Intermittent Crash E3500 - Strange - Kind of long.

From: David Price (dprice@plugnpay.com)
Date: Tue Jun 03 2003 - 11:22:40 EDT


System is: E3500, 2.6, five 336Mhz procs. 8 Gb RAM

Not much data to go on. No messages in /var/adm/messages

System is used primarily as a web server.

Initial symptoms was the web server stopped responding. Load was low.
I was unable to login through the console. I had a mouse pointer but no
graphic dialog box.

I was initially able to login via ssh from another system. Nothing
obviously unusual.
Over a period of 5 min or so the system would not respond to commands.
Tried to do a shutdown but it seemed to just hang.
Was then unable to login again from another window. It would accept the
password but then never come back with a prompt.

Finally had to turn off the key switch.

When system came back up it ran for about 10 minutes and then crashed and
dumped all sorts of messages to the console screen. Last message that I
could read was a CPU panic.

Rebooted to the OBP and ran test-all. All OK. When system started to boot
it told me CPU 0 on Board 3 had failed and was disabled.

I Shut the system down and rebooted again. When the system went to boot the
same message about the CPU.

Shutdown again and this time I was able to get a terminal plugged into the
serial port.

Rebooted again. System came up with no errors during diagnostics. Warning
message at boot was also gone.

I decided to swap CPU anyway and rebooted. System started fine with no
errors.

So we put system back in production.

Naturally when I was an hour away the system hung again. Had to turn it off
to shut it down.

On Saturday we switched to a new Firewall and a new IP subnet configuration.
There were problems with how the firewall was configured so sometimes the
servers would be unable to reach the public network. They still seemed to
be able to accept connections but when on the server I could not ping an
outside IP or do an nslookup. (we use a DNS service not on our network).

### Data extracts:
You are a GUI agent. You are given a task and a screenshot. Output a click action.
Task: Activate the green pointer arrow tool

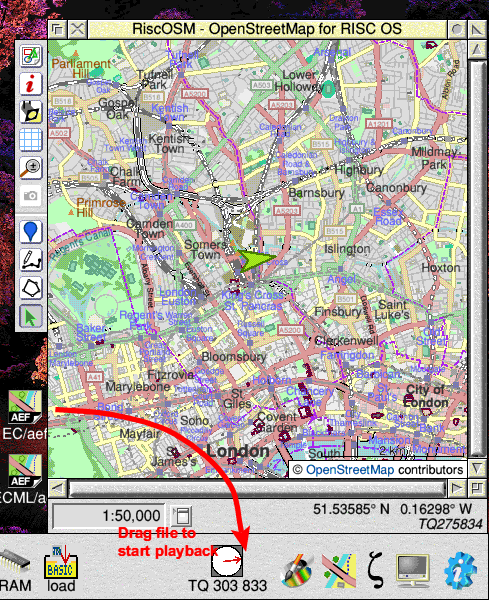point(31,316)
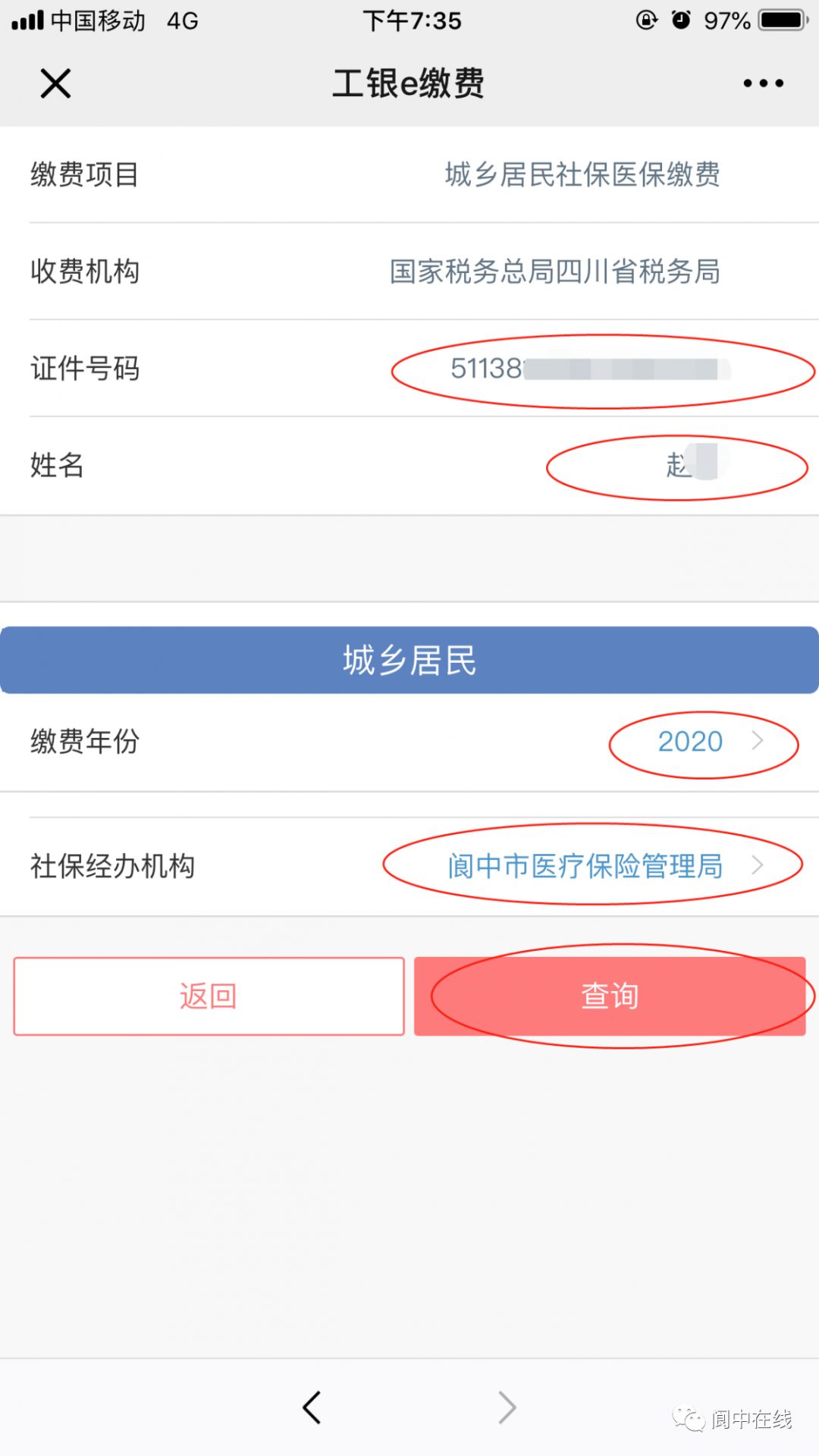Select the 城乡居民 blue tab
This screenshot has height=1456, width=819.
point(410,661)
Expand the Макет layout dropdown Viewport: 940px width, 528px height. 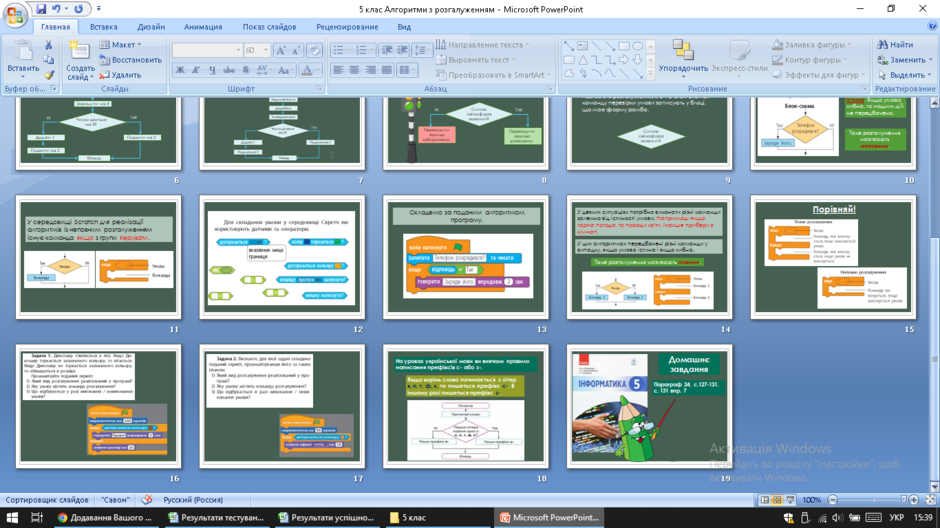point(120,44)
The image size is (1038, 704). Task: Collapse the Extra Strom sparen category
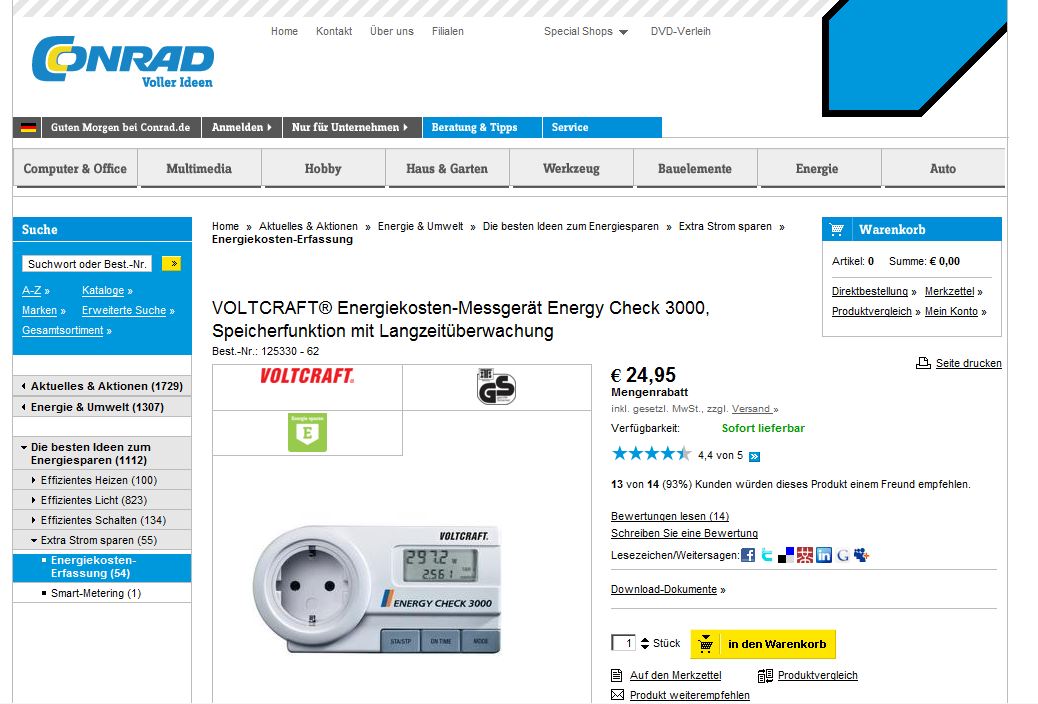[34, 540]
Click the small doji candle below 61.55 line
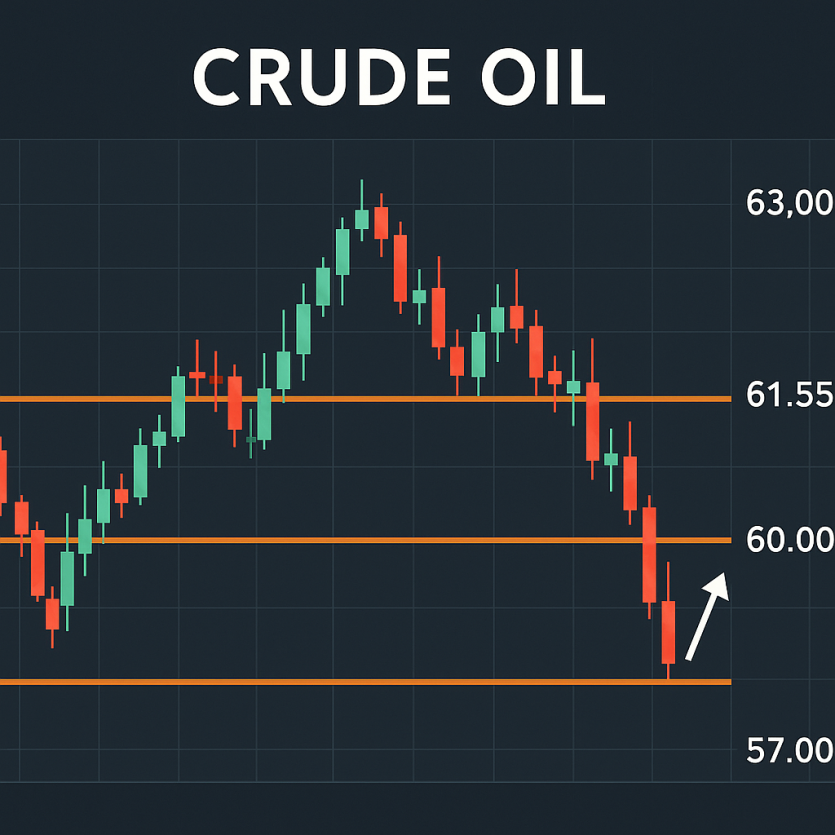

### Questions:
[1] Reproduce the E3500 crash post from "I was initially" up to and including "with a prompt.".
[2] In the E3500 crash post, which CPU did the system report as failed and disabled when it started to boot?
The listing has no connection to the E3500 crash post.

### Activity answers:
[1]
I was initially able to login via ssh from another system. Nothing
obviously unusual.
Over a period of 5 min or so the system would not respond to commands.
Tried to do a shutdown but it seemed to just hang.
Was then unable to login again from another window. It would accept the
password but then never come back with a prompt.

[2] CPU 0 on Board 3.